→ **Task to complete**
Look below for the line containing "Where should I click to: See", then write out that line and every line after it to the end, exactly, minus the pictures.

Extracted information: Begin

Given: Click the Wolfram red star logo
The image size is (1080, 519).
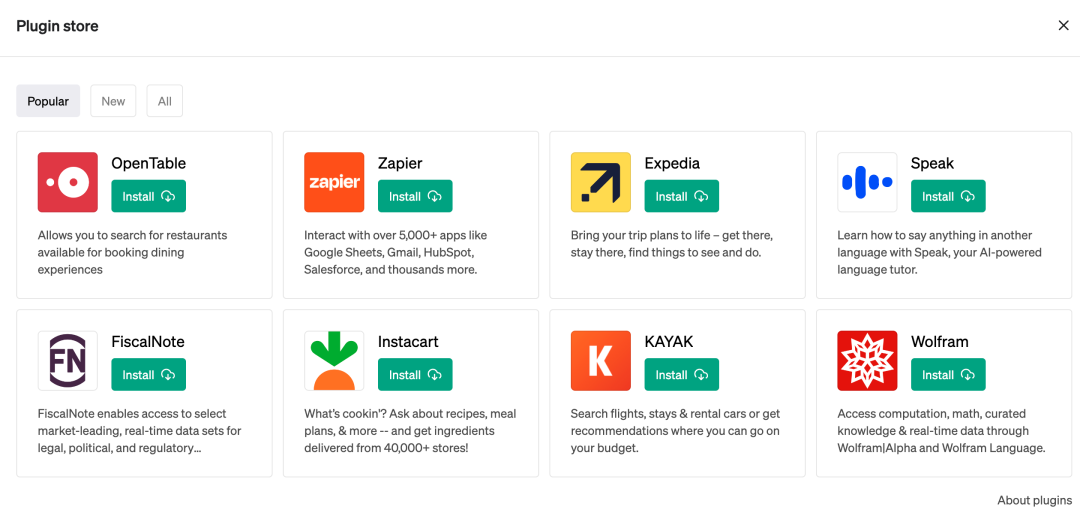Looking at the screenshot, I should click(x=867, y=360).
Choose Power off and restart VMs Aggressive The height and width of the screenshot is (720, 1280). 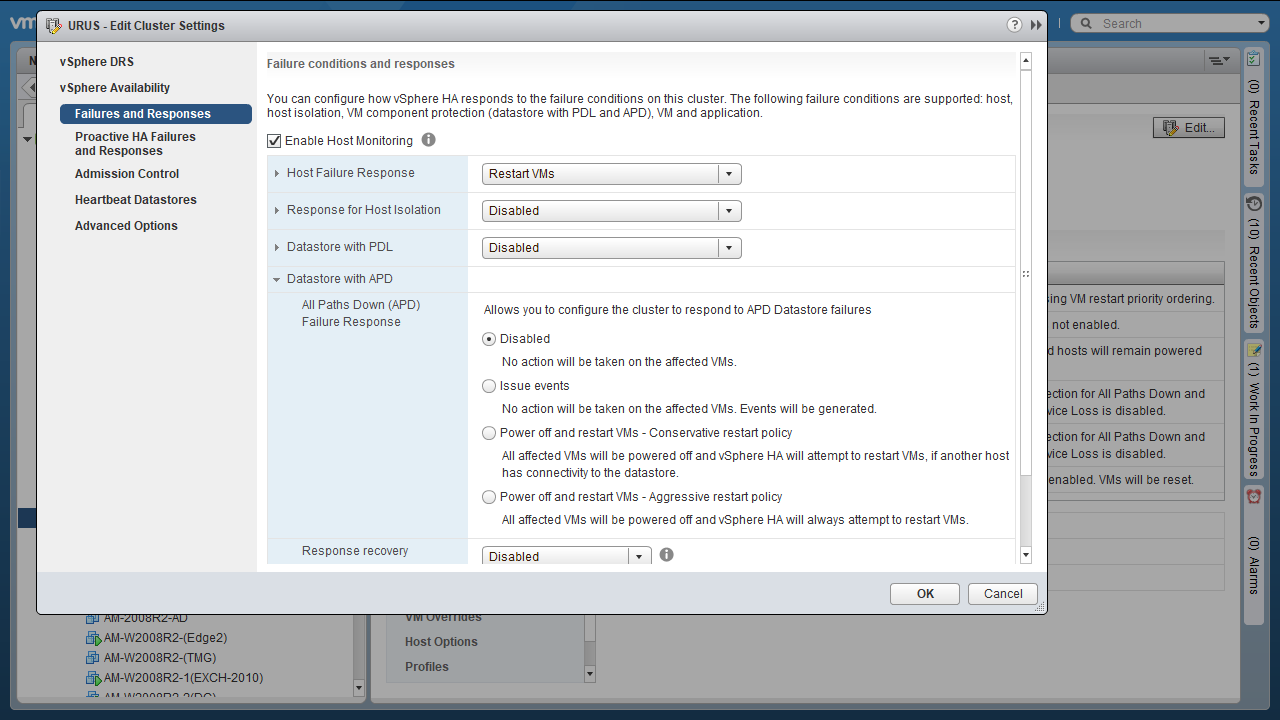coord(489,497)
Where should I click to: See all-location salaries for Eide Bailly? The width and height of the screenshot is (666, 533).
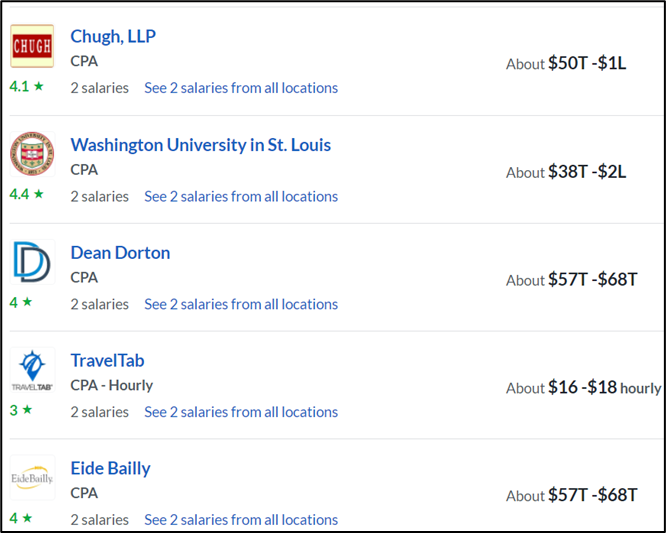[241, 520]
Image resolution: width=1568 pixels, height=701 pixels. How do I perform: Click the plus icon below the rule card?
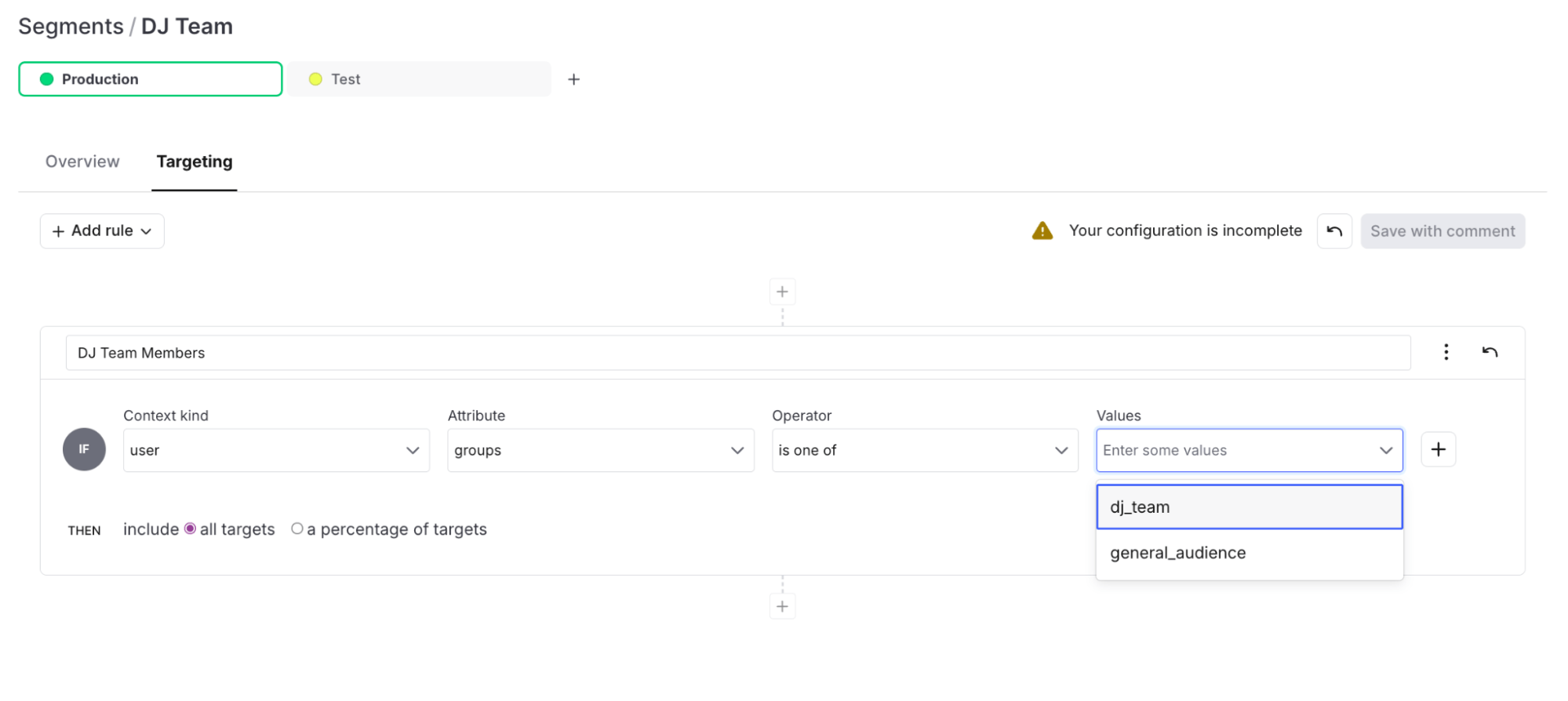[782, 606]
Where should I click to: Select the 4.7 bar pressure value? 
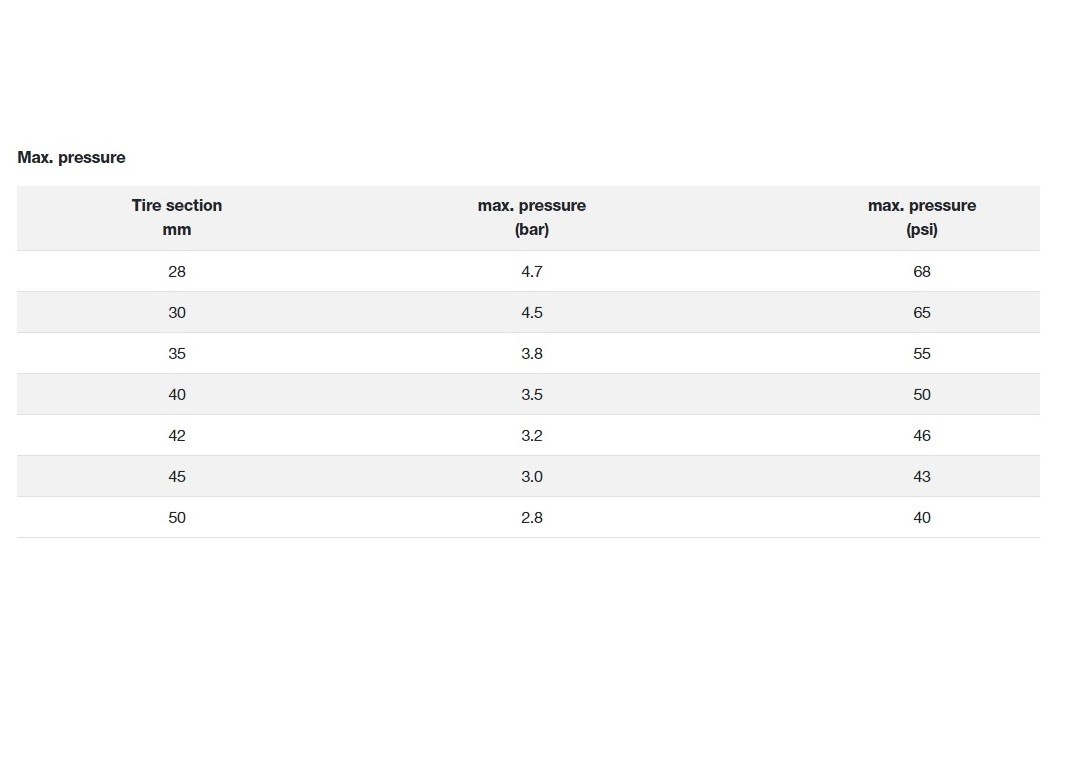(x=531, y=271)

Extracted information: End

→ **Solution**
Where should I click to: See all-location salaries for Eide Bailly? The width and height of the screenshot is (666, 533).
[241, 520]
Image resolution: width=1568 pixels, height=701 pixels. How do I perform: Click the plus icon below the rule card?
[782, 606]
Where should I click to: Select the 4.7 bar pressure value? 
(x=531, y=271)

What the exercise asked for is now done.